* **Problem to solve**
Once the pictures are set aside, reproduce the remaining data exactly.
##### Provided entries #####
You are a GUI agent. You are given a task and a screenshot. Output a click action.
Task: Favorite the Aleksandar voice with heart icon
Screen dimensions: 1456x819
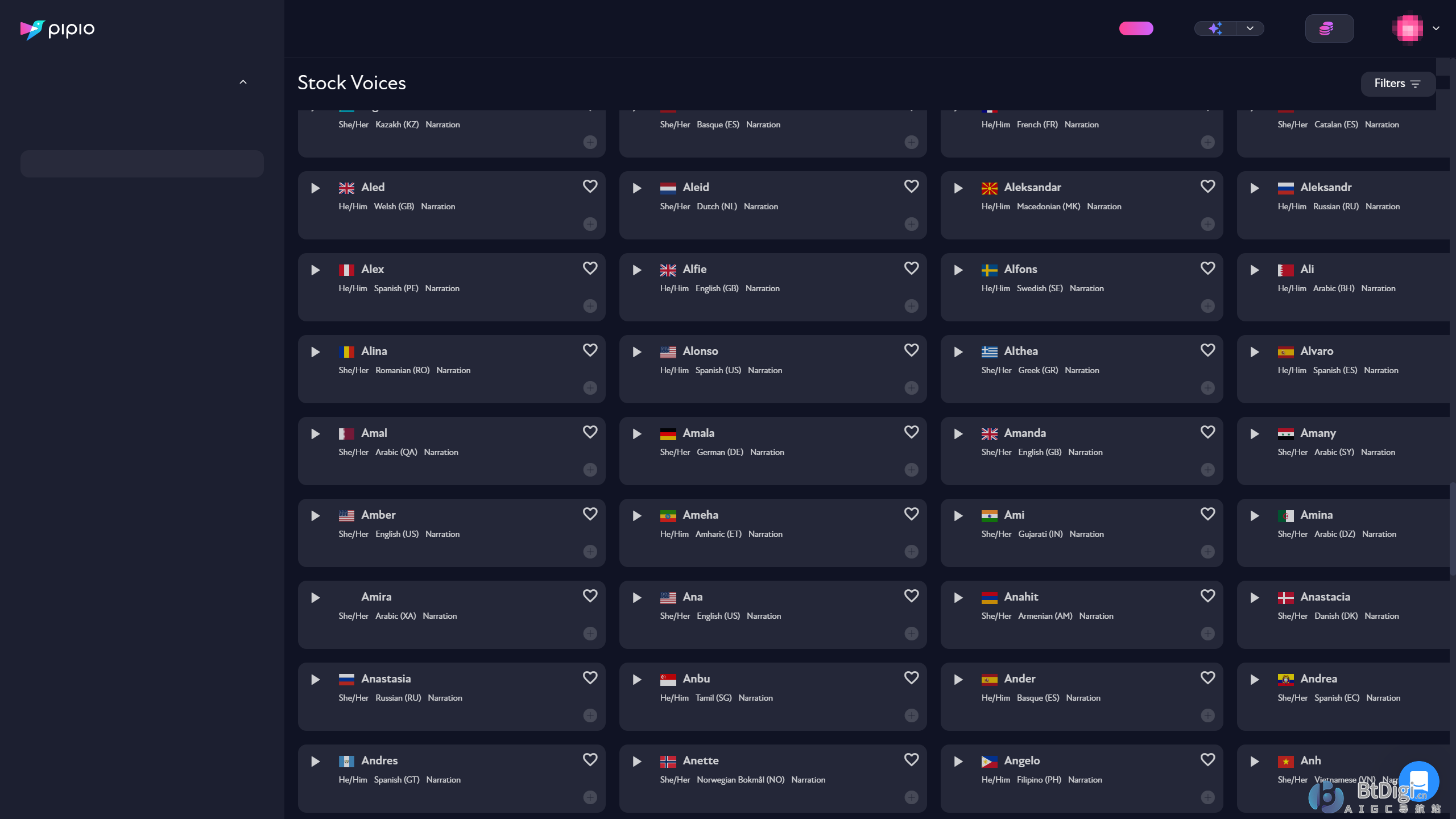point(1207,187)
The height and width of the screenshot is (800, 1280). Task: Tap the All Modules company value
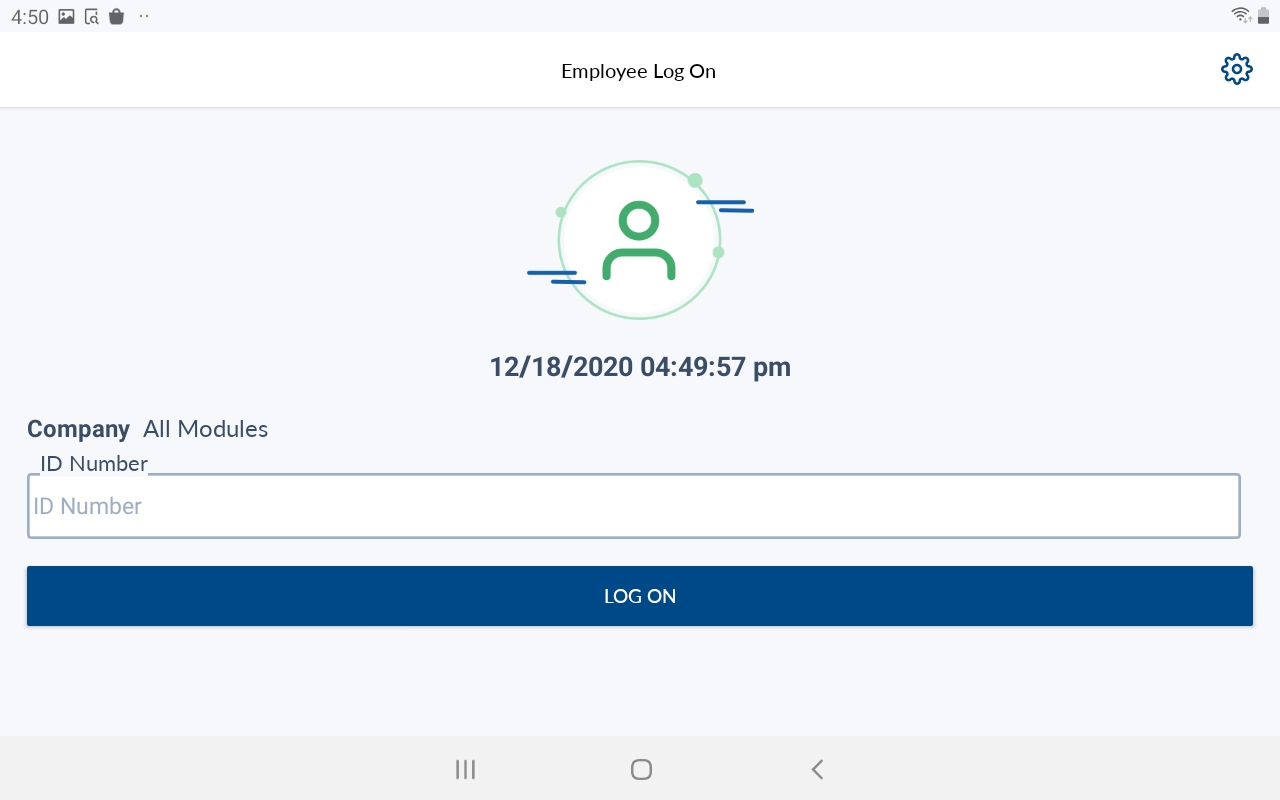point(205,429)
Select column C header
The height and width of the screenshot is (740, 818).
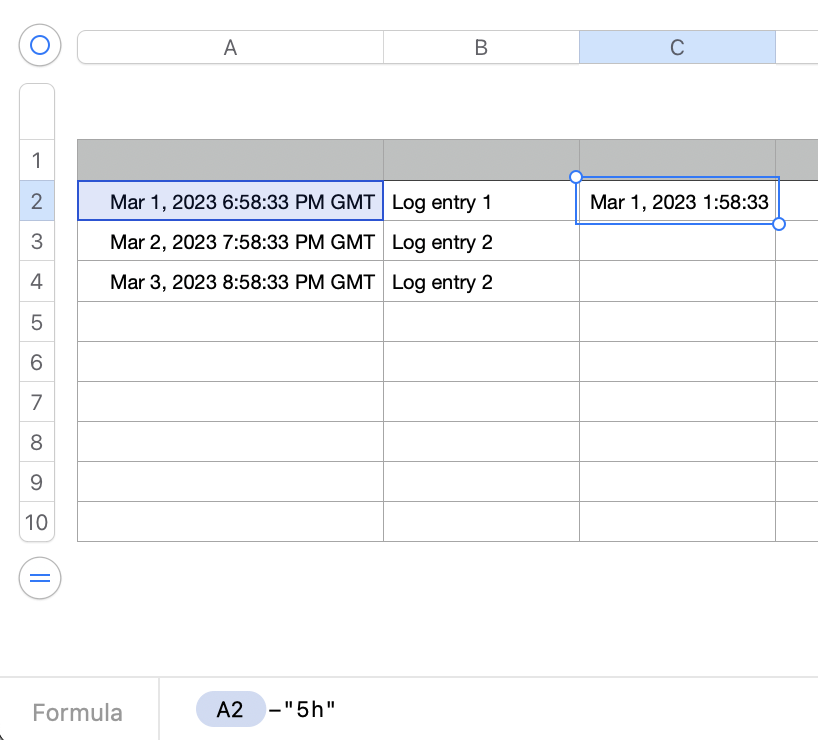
#####
* **Problem solution**
You are a GUI agent. You are given a task and a screenshot. Output a click action.
Task: Favorite the Aleksandar voice with heart icon
Screen dimensions: 1456x819
point(1207,187)
The height and width of the screenshot is (800, 1280). Task: Tap the All Modules company value
point(205,429)
Select column C header
The height and width of the screenshot is (740, 818).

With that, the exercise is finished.